I try to catch and respond to every comment. I don’t stress about “capturing the momentum” on well-read days, only about writing daily and appreciating those who take the time to comment.
Finally, writer’s block is a real fake thing. It immobilizes, but doesn’t have to paralyze. Some words are just slower to come. I write other words for the time being.
Andy Townend: a story every Thursday
Andy Townend, a blogger with a love of photography, writing, and poetry, is currently living in Brussels.
I created andytownend.com as a third space to experiment with writing and photography. I’m fascinated by the craft but considered creative writing a bridge too far. Encouraged by friends on WordPress.com, I signed up for Blogging U.’s Writing 201: Poetry, and subsequently, Writing 101. The camaraderie, engendered by the course organizers and my fellow participants, inspired me to let go and just write.

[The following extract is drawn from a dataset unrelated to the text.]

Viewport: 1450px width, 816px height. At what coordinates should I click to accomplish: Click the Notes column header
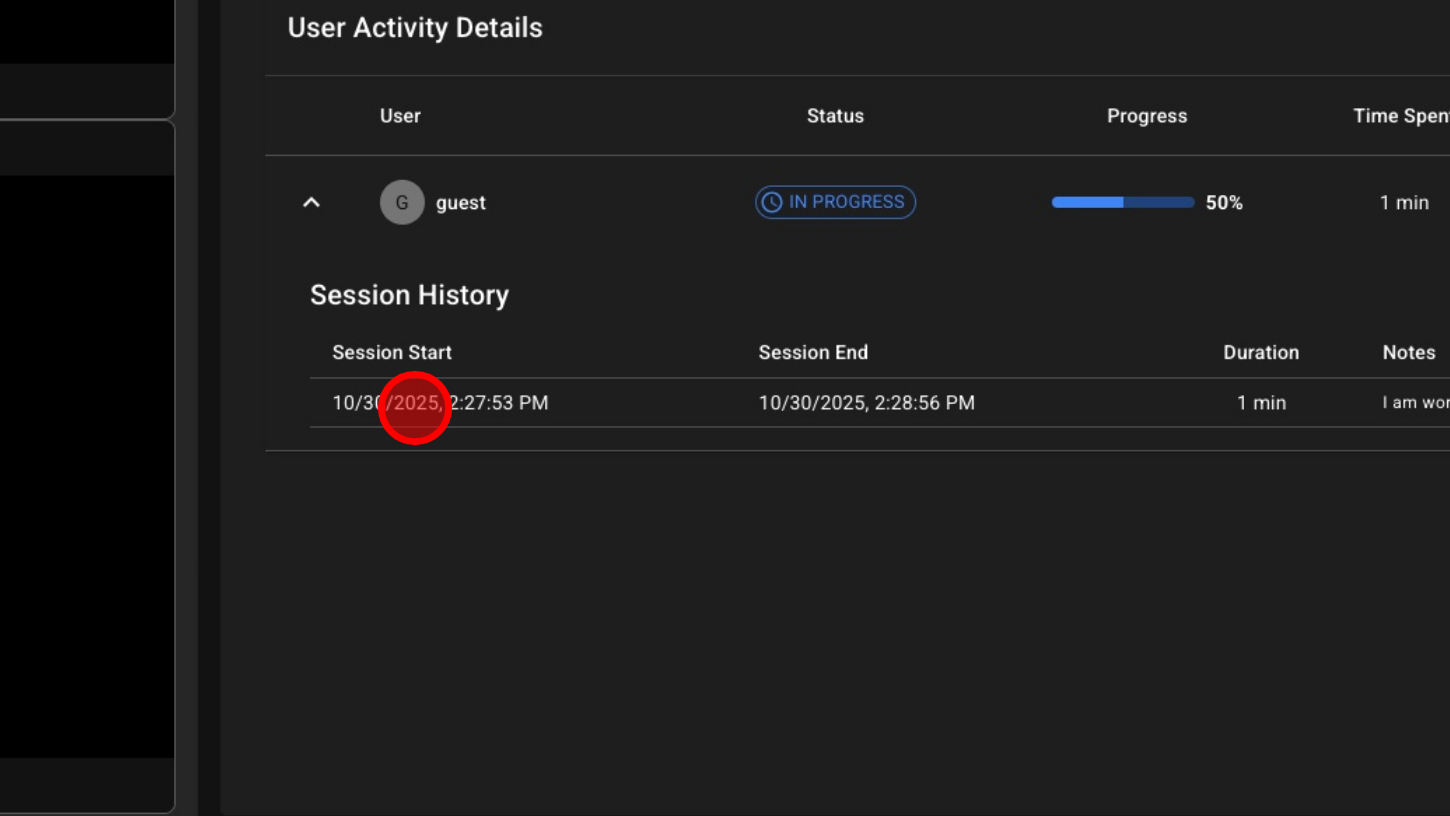tap(1408, 353)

I set myself a tough challenge: I would write a serial story, dark | side | thursday. Each Thursday, I publish a new episode of exactly 500 words, accompanied by one of my photographs. The story is dark. It allows me to shine a light on some challenging issues to see a different perspective. I’m more than halfway through a 52-week writing project that I kicked off in May. It’s a liberating and inspiring experience.
While I’m using great writing tools to help me organize, plot, and collate my ideas, each new episode is often “shot from the hip,” a little like my photographic style. The characters, and the world in which they live, are fictitious, although I often hold a mirror up to real events, recent and from the past, when describing a place or emotion.
The story’s not over.
Michelle Ardillo: an essay a week
Michelle Blanchard Ardillo is a writer, Louisiana native, and language arts teacher in Washington, DC.
“Cajun Girl in a Kilt” is a nickname my husband gave me, born of my unique blend of personality traits stemming from having a Cajun dad and a Scottish mom. My site came about because in spite of wanting to be a writer, I had no idea how to actually become one. Even as a little girl I dreamed of being a writer, asking Santa for a typewriter one year. For 20 years I wrote legal documents, mostly lease agreements for tenants of shopping centers and malls, but the impetus for my “essay a week for one year” project came from a career change and eight years of teaching literature and writing to middle school students, making me want to focus on my own creative writing. A self-imposed deadline of midnight on Sunday was enough to awaken my competitive spirit, and I am proud to say that even during the most trying times of my father’s illness and death, I never missed a week.
A self-imposed deadline of midnight on Sunday was enough to awaken my competitive spirit . . .
Many of my essays focus on the culture, food, faith, and people of my Louisiana upbringing, but I also write about some of my lifelong obsessions like reading, the performing arts, and the British Royal Family, as well as more recent obsessions like making jam and poetry. My cast of characters includes my husband, two daughters, and my dog Puccini, but for inspiration I sometimes draw upon my most widely available resource: the developing minds and personalities of the pre-teens and teenagers I teach.
Do you plan to experiment with any projects in 2016?